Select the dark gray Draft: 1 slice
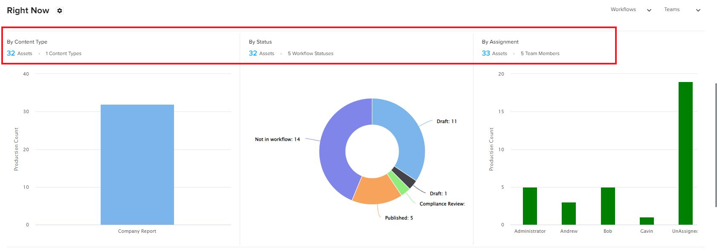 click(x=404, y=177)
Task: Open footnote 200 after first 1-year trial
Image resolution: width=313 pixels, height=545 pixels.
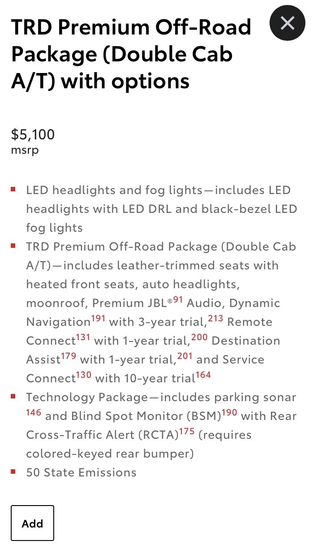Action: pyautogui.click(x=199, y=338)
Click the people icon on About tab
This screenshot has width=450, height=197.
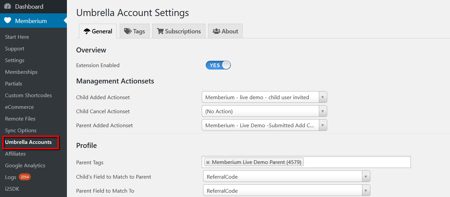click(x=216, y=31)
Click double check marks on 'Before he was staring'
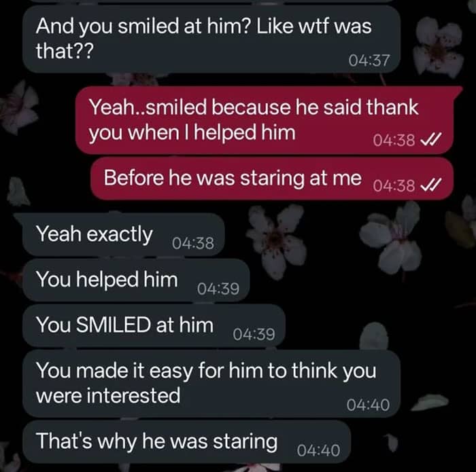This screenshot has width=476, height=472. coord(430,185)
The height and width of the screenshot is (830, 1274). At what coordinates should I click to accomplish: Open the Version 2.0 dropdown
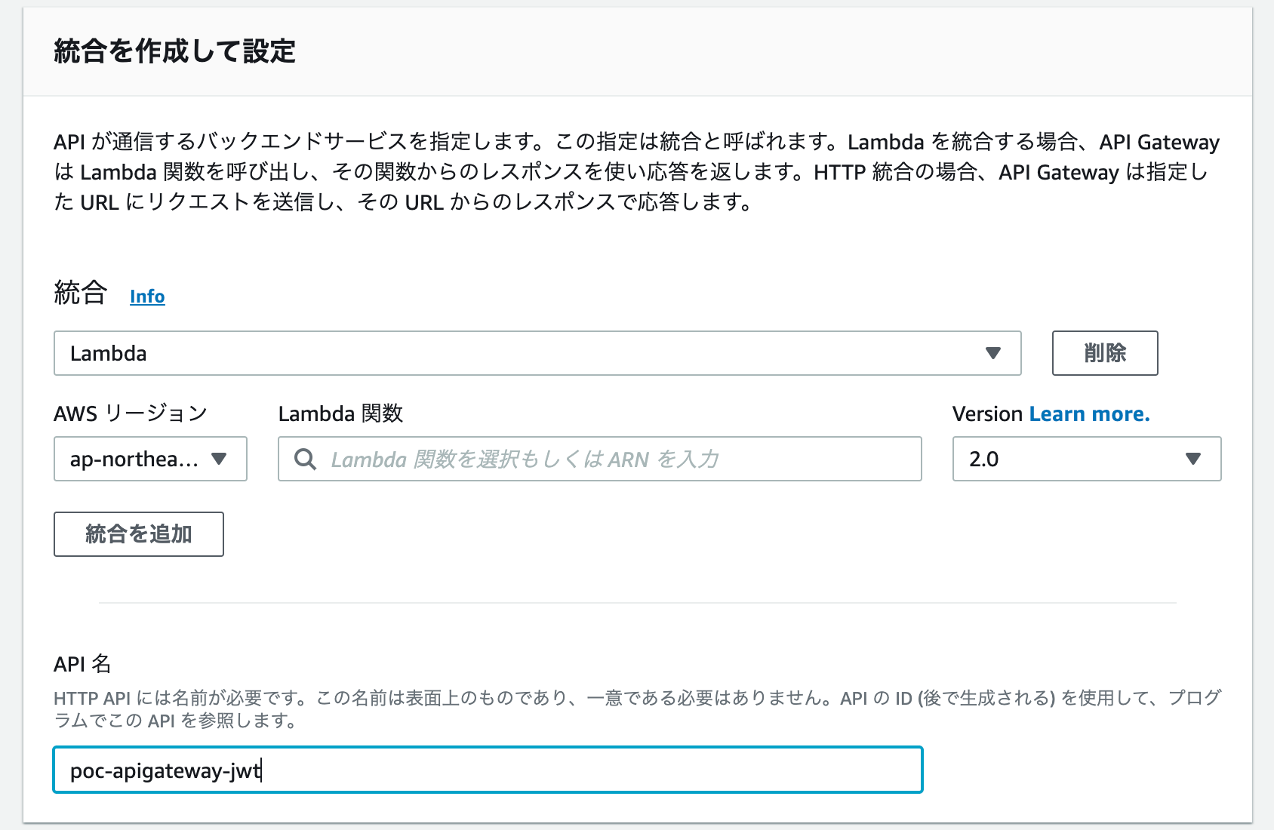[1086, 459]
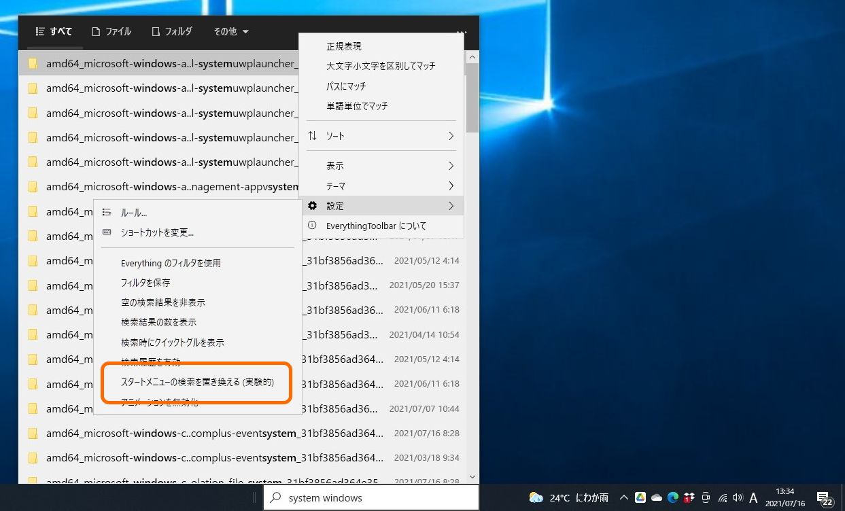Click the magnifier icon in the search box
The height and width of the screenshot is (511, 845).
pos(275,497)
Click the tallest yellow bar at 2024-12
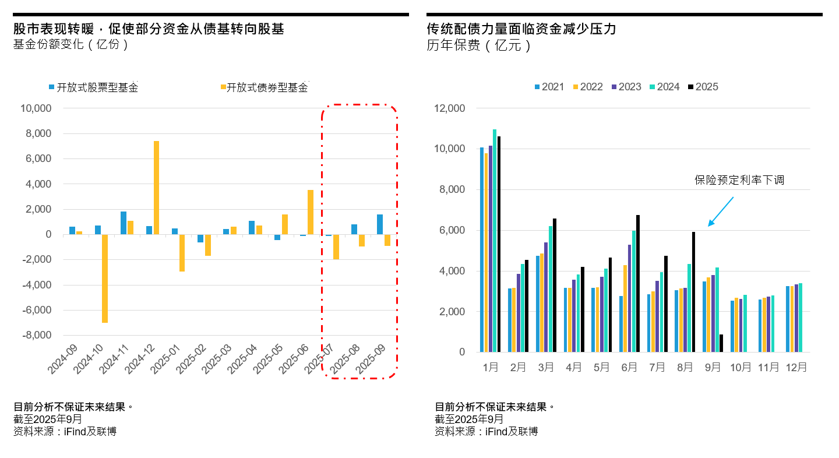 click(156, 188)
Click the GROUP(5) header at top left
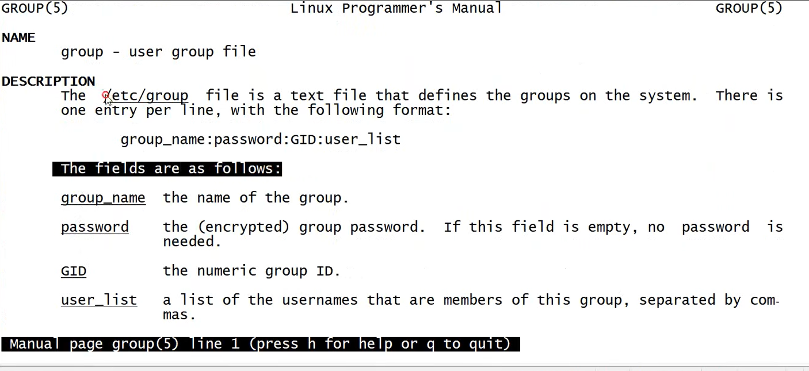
▬▬▬▬▬▬▬▬▬▬
EXERCISE AIM:
Retype the records verbatim, but not their images.

OUTPUT FOR THIS EXERCISE:
Select the dark gray Draft: 1 slice
 click(x=404, y=177)
Task: Open footnote 200 after first 1-year trial
Image resolution: width=313 pixels, height=545 pixels.
Action: pyautogui.click(x=199, y=338)
Click the people icon on About tab
This screenshot has width=450, height=197.
click(x=216, y=31)
Click double check marks on 'Before he was staring'
This screenshot has width=476, height=472. coord(430,185)
The height and width of the screenshot is (830, 1274). At what coordinates should I click to accomplish: Open the Version 2.0 dropdown
[1086, 459]
Click the magnifier icon in the search box
The height and width of the screenshot is (511, 845).
pos(275,497)
Click the tallest yellow bar at 2024-12
 click(156, 188)
Click the GROUP(5) header at top left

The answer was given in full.